Pair Trading with Dupont De and BFIT

The main advantage of trading using opposite Dupont De and BFIT positions is that it hedges away some unsystematic risk. Because of two separate transactions, even if Dupont De position performs unexpectedly, BFIT can make up some of the losses. Pair trading also minimizes risk from directional movements in the market. For example, if an entire industry or sector drops because of unexpected headlines, the short position in BFIT will offset losses from the drop in BFIT's long position.

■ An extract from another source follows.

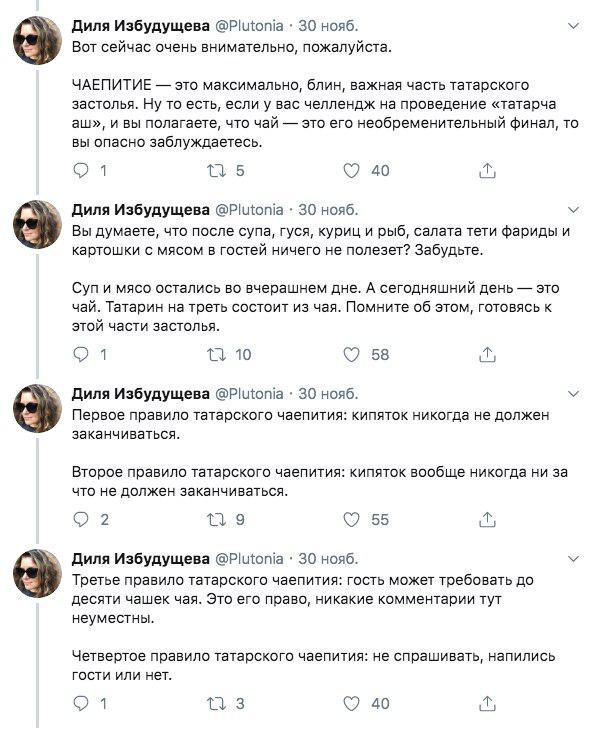Open the @Plutonia handle on first tweet
This screenshot has height=730, width=594.
pyautogui.click(x=249, y=26)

The idea behind Dupont De Nemours and BFIT pairs trading is to make the combined position market-neutral, meaning the overall market's direction will not affect its win or loss (or potential downside or upside). This can be achieved by designing a pairs trade with two highly correlated stocks or equities that operate in a similar space or sector, making it possible to obtain profits through simple and relatively low-risk investment.
Check out your portfolio center.
Note that this page's information should be used as a complementary analysis to find the right mix of equity instruments to add to your existing portfolios or create a brand new portfolio. You can also try the Money Flow Index module to determine momentum by analyzing Money Flow Index and other technical indicators.